Les versions 2 bits, 4 bits et 8 bits du modèle Falcon sont disponibles, mais les techniques de quantification les plus légères reposent sur des manipulations de bits complexes et incompatibles avec l'architecture vintage. Le format Q4 permet de préserver la logique du modèle sans provoquer l'étouffement du processeur. Ce choix technique assure le meilleur rapport entre l'intelligence préservée et l'espace mémoire occupé en mégaoctets.

Stratégie de cross-compilation avec dockcross pour contourner les lenteurs du processeur

  • L'absence d'instructions mathématiques modernes NEON impose l'utilisation de llama.cpp pour l'inférence.
  • La compilation directe sur le Raspberry Pi requiert environ 18 heures de traitement avec un risque élevé de plantage.
  • L'installation du système d'exploitation Raspberry Pi OS Lite version 32 bits maximise la RAM disponible en supprimant l'interface graphique.

La puce ARMv6 ne gère pas les bibliothèques d'IA standards. Pour éviter une attente prolongée ou un manque de mémoire, la cross-compilation s'effectue sur un ordinateur portable via l'outil dockcross en ciblant l'unité mathématique VFP. Le flashage de la carte mémoire avec la version Lite de l'OS permet d'économiser chaque mégaoctet de RAM disponible, et l'activation préalable du SSH facilite la gestion à distance sans ralentissement lié à un terminal local.

Configuration précise des drapeaux de compilation et transfert des fichiers

  • La génération du binaire sur une architecture ARMv8 nécessite une chaîne d'outils spécifique pour produire du code ARMv6 32 bits.
  • La désactivation des bibliothèques partagées, de NEON et d'OpenMP garantit la compatibilité et la légèreté du binaire.
  • Le transfert du binaire optimisé et des modèles s'effectue via les protocoles SSH et SCP.

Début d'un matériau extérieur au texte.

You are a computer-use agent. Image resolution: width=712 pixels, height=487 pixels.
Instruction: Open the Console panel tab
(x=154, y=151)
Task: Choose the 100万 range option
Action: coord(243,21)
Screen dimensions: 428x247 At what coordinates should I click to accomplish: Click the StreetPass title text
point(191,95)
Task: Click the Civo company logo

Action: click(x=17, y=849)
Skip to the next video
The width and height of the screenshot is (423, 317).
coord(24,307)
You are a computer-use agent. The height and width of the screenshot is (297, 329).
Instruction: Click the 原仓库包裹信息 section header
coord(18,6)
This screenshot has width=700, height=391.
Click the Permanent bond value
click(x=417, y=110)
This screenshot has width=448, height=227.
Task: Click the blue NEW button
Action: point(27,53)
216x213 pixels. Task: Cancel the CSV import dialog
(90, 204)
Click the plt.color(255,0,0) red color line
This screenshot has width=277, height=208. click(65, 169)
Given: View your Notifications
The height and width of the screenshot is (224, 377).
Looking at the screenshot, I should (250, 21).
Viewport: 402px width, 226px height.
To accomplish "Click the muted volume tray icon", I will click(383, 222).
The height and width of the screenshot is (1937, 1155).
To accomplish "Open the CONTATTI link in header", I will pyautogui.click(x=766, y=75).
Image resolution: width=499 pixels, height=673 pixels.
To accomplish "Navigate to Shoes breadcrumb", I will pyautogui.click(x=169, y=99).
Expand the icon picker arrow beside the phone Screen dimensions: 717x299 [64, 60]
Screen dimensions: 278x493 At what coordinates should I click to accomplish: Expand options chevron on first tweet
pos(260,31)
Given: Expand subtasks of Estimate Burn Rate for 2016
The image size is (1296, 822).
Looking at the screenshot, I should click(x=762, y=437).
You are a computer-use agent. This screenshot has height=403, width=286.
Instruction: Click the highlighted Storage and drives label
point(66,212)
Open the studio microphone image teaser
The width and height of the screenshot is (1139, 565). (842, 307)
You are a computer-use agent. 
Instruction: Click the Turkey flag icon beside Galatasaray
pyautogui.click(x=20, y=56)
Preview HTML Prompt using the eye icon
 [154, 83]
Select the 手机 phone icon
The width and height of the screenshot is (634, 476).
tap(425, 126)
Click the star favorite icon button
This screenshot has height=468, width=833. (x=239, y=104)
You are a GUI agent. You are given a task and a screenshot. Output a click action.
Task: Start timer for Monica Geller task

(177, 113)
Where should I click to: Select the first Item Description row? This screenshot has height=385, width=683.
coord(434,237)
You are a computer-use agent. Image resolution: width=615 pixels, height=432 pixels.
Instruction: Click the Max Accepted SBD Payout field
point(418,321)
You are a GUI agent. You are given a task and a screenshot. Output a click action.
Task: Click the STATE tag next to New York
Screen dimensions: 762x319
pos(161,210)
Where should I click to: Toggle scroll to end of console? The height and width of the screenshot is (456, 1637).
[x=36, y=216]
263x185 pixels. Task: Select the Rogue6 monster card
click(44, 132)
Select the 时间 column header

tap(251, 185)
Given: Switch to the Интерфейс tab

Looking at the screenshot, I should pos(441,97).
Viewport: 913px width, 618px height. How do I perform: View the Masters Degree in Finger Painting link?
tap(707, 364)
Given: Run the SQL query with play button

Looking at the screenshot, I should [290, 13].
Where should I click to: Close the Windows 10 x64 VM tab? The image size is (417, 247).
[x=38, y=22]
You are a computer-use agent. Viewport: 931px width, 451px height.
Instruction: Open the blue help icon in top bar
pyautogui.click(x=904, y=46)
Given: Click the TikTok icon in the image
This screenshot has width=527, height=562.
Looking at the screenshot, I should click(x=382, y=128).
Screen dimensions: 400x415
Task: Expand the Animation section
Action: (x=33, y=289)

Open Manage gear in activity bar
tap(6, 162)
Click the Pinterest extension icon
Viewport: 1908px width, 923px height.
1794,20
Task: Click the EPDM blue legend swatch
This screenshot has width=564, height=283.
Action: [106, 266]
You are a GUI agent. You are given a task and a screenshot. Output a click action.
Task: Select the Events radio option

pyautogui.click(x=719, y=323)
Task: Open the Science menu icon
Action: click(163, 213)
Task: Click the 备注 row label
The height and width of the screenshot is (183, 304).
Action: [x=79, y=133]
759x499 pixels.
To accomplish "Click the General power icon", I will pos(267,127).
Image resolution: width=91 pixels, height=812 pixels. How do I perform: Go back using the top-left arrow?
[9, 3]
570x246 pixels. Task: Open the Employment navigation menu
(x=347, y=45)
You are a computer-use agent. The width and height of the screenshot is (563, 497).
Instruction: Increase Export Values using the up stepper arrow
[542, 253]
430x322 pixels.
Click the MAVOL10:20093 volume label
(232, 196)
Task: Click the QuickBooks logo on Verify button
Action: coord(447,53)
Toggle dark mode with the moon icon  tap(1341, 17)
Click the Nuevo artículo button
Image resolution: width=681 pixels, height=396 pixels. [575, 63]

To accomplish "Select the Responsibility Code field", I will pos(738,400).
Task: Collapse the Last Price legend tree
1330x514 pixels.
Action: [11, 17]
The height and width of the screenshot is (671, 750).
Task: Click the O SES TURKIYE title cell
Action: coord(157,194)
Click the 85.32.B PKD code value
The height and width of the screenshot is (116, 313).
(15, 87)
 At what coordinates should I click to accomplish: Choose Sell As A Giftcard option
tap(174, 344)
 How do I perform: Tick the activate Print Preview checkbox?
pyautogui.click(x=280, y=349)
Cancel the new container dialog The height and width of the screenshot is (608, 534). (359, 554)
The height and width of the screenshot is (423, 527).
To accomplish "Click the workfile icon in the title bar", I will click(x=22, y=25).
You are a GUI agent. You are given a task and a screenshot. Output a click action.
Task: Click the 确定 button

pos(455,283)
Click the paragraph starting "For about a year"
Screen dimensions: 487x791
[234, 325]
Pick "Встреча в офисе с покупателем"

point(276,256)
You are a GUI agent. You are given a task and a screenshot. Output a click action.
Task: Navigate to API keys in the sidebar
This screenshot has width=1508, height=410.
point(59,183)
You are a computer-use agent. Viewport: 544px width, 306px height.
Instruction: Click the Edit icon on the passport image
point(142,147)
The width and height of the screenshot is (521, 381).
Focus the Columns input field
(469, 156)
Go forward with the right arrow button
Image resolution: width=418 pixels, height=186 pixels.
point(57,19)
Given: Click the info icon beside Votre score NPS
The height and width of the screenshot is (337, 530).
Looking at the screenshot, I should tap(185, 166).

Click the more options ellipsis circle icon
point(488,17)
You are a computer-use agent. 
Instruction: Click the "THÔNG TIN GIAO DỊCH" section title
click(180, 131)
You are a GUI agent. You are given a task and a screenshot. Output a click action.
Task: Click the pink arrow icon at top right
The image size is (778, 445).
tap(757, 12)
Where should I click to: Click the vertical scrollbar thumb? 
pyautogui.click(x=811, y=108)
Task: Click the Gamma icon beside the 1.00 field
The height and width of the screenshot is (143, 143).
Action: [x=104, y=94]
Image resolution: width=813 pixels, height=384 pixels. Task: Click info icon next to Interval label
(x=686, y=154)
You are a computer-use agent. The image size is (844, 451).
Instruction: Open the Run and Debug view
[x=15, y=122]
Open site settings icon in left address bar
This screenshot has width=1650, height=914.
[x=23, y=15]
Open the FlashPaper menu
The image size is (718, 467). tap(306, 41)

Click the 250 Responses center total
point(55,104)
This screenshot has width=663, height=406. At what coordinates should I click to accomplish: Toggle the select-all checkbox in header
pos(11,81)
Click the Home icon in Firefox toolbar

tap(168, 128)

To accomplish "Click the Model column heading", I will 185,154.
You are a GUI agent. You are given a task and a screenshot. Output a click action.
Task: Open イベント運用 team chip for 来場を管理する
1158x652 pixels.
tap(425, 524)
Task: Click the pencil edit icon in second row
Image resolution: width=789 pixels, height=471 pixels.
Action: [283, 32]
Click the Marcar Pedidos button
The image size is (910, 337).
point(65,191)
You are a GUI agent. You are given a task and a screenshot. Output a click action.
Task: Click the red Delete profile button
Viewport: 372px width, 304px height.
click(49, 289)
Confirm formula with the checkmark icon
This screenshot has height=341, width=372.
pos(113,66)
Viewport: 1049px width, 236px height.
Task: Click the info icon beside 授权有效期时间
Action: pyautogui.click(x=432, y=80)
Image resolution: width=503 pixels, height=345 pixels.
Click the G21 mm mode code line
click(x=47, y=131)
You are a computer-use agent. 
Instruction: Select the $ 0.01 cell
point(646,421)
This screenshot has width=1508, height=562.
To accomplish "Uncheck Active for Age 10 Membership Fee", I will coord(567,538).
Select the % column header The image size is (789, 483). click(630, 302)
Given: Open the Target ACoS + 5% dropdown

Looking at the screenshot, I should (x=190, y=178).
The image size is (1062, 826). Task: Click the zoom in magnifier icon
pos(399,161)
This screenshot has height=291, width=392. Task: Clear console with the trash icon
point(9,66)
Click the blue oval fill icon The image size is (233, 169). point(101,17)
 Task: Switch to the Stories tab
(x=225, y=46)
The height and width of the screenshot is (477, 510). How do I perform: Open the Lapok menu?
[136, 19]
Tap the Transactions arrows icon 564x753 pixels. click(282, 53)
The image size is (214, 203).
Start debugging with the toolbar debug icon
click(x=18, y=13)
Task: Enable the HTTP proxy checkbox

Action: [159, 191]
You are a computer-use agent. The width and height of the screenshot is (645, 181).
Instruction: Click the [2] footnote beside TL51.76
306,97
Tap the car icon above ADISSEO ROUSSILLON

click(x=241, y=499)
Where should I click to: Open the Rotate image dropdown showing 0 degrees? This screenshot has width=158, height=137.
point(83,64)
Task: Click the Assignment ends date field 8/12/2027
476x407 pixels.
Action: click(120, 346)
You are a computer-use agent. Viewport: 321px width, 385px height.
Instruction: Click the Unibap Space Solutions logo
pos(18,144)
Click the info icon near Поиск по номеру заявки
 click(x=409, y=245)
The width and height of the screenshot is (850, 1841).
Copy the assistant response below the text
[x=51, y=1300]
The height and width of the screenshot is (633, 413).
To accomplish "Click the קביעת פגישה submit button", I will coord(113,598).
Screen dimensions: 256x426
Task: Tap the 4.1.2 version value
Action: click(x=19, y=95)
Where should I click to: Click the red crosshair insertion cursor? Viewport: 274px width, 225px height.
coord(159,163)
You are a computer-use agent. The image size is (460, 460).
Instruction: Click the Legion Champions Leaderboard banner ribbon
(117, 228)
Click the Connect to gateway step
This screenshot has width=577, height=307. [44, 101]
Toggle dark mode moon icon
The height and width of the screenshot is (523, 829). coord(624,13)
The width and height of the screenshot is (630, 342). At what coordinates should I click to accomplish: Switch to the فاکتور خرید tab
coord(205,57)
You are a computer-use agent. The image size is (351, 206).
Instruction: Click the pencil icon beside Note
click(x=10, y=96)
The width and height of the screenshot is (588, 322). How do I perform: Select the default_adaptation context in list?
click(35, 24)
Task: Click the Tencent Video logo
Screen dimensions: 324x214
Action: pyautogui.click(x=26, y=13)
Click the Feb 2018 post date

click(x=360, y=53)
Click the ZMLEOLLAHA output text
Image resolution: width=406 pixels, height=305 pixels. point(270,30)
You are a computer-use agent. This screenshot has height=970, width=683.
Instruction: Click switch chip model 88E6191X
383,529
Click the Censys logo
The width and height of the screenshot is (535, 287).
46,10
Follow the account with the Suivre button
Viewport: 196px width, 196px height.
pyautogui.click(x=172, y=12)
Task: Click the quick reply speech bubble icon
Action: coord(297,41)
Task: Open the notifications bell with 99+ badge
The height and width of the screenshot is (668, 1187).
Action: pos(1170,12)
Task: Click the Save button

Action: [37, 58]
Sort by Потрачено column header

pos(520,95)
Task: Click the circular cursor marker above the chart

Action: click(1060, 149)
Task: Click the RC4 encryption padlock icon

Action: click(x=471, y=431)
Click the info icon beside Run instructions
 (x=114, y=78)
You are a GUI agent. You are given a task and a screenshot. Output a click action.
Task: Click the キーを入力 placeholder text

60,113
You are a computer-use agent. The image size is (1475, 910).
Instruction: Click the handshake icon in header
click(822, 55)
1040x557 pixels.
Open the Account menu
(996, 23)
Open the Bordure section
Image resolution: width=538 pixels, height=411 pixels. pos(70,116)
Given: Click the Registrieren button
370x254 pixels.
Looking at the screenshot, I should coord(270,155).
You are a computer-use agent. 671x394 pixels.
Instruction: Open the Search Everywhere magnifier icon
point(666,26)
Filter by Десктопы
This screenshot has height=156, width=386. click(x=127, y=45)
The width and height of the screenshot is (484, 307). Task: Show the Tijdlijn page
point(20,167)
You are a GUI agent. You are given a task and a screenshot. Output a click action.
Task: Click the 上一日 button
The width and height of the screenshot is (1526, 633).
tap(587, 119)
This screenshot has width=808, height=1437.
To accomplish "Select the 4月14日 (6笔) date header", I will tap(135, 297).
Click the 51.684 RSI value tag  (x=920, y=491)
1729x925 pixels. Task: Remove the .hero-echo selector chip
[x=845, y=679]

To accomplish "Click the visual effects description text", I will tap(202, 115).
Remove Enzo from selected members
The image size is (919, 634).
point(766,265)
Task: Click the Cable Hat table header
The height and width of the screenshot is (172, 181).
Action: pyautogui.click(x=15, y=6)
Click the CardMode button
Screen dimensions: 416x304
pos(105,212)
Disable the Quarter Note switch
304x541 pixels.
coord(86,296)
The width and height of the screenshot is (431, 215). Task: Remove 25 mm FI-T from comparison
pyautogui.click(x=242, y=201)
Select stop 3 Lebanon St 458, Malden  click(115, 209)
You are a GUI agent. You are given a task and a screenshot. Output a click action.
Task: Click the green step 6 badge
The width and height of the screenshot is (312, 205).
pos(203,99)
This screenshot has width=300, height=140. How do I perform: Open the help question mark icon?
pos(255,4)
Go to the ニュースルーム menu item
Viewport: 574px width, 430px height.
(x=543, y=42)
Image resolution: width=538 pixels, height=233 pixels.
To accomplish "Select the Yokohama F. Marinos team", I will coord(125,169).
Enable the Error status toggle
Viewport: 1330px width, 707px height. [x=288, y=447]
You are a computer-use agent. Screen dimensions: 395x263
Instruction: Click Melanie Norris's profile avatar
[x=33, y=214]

Le code source de llama.cpp est cloné dans un dossier de build dédié sur un ordinateur portable. L'exclusion d'OpenMP limite l'empreinte mémoire au strict minimum lors de l'exécution sur la carte cible. La compilation dure environ deux minutes, après quoi le binaire personnalisé ainsi que les versions quantifiées en 2, 4 et 8 bits du modèle Falcon sont copiés dans le répertoire du Raspberry Pi.

Tests d'inférence, gestion du tas de mémoire et analyse des performances linguistiques

  • L'activation de l'option “no-mmap” force le chargement du modèle dans le tas pour stabiliser l'allocation de mémoire.
  • Le modèle quantifié en 2 bits génère des réponses incohérentes à une vitesse d'un token toutes les trois secondes.
  • Le modèle quantifié en 4 bits produit des salutations cohérentes, tandis que la version 8 bits affiche des limites factuelles sur les sujets moins documentés.

Le mapping mémoire classique échoue sur un système 32 bits doté de 512 Mo de RAM en l'absence de blocs d'adressage contigus, ce qui justifie l'usage obligatoire de “no-mmap”. Les tests avec un seul thread et un contexte réduit à 128 tokens confirment la faisabilité technique de l'inférence locale. La forte compression à 90 millions de paramètres restreint la base de connaissances du modèle aux données les plus populaires, rendant l'application impropre à la production mais valide sur le plan théorique.